The operation itself was a textbook display of calibrated force and geopolitical prudence. Prime Minister Narendra Modi, often caricatured as ‘authoritarian’ by the ‘liberal’ English-language commentariat, chose patience over provocation. He consulted opposition leaders, held detailed discussions with defence chiefs and took key international stakeholders, notably the United States and Russia, into confidence before authorising limited military action. The symbolism of ‘Operation Sindoor’ was also carefully crafted: a pointed reminder that the attack’s real victims were Hindu women widowed by Pakistan-sponsored militants in Kashmir. The government’s briefings were also strategic and symbolic as two ranking female officers, one of them Muslim, were made the public face of the mission, underlining a new Indian confidence that blends military muscle with democratic pluralism.


But this was unacceptable for India’s entrenched ‘left-liberal’ press, steeped in academic jargon, Western validation and a knee-jerk hostility to anything remotely ‘Hindutva.’ That a Muslim officer briefed the nation on ‘Operation Sindoor’ was branded ‘tokenism’ by such commentators. Others crudely alleged that the April 22 Pahalgam massacre was the logical culmination of reported atrocities against Muslims since Modi came to power in 2014.
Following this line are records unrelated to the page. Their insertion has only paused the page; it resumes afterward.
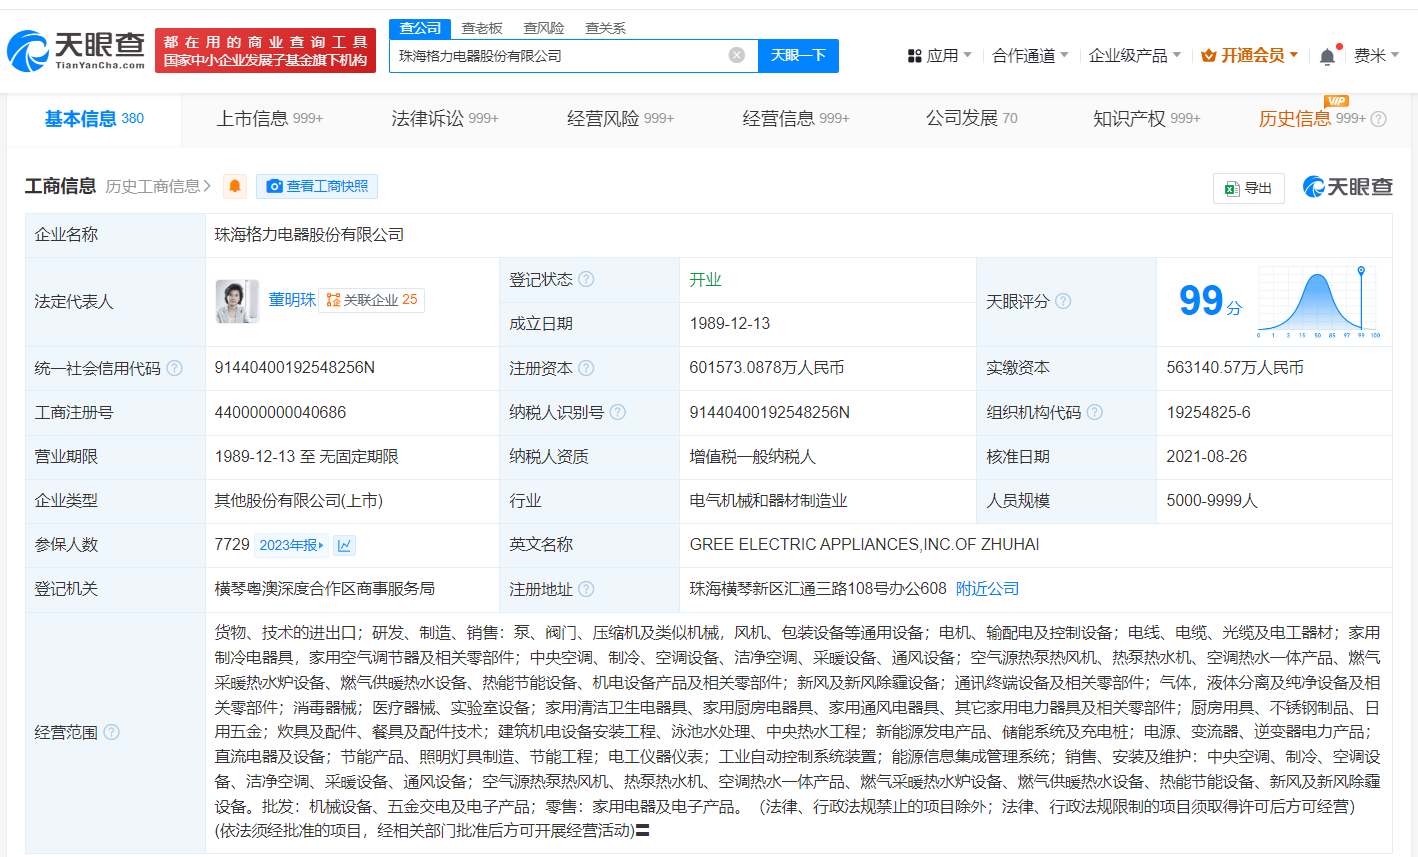The height and width of the screenshot is (857, 1418).
Task: Select the 查老板 search mode tab
Action: pos(482,28)
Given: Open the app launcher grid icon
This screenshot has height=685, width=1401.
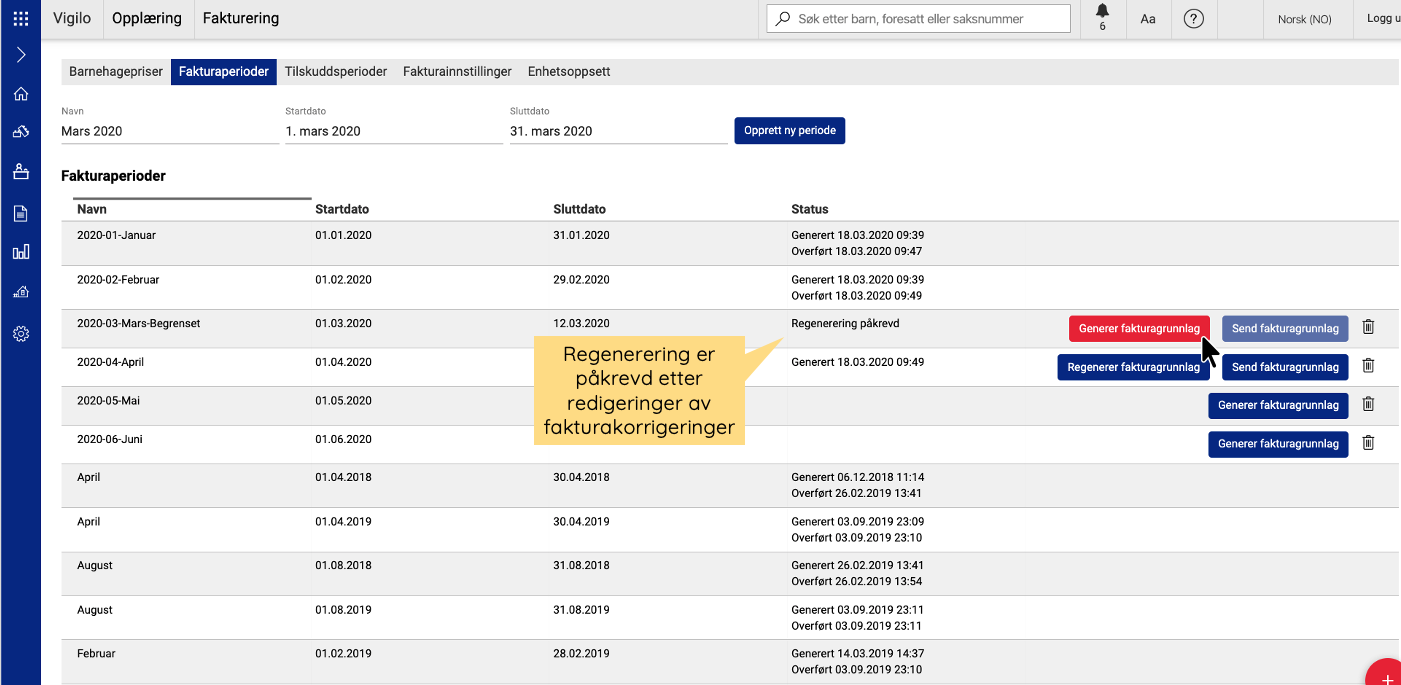Looking at the screenshot, I should pyautogui.click(x=20, y=19).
The semantic nitpicking over ‘Operation Sindoor’ was maddening. An editor of a prominent magazine dubbed the operation’s name as ‘patriarchal’ and coded in Hindutva tropes. In a bizarre case of moral inversion, sindoor was likened to symbols of ‘honour killings’ and gender oppression, ignoring both its cultural resonance and the cruel reality that these women had lost their husbands in cold blood. For years, India’s ‘secular’ commentariat nurtured a preordained binary: the Congress may be flawed but was at least ‘secular’ while the BJP was an inveterate ‘fascist.’ Thus, the 2002 Gujarat riots are always focused upon but the Congress-backed pogrom of the Sikhs in 1984 is either downplayed or rationalised. Terrorism in Kashmir is tragic, but state retaliation is ‘jingoism.’ A strong Muslim voice in government is ‘tokenism’ but its absence is ‘exclusion.’ Even journalistic rigour is selectively applied. When Pakistan claimed to have downed Indian jets, some Indian outlets rushed to amplify the story before verification, inadvertently echoing enemy propaganda.


Dissent is vital in any democracy. But when its becomes indistinguishable from disdain, when editorial choices are dictated by ideological conformity, then the press becomes a caricature of itself. Ironically, many of these journalists enjoy robust free speech and loudly lament India’s supposed slide into ‘fascism’ from the safety of their X handles. Yet they turn a blind eye to Putin’s repression, Erdogan’s purges or Xi Jinping’s camps. In their eyes, Modi remains the greatest threat to democracy even as they broadcast their outrage freely, without fear of censorship or reprisal. ‘Operation Sindoor’ was a statement of cultural self-confidence. That confidence has rattled those who have spent their careers gatekeeping Indian discourse. Today, their monopoly is over. The people are watching and they no longer believe that the emperor has clothes.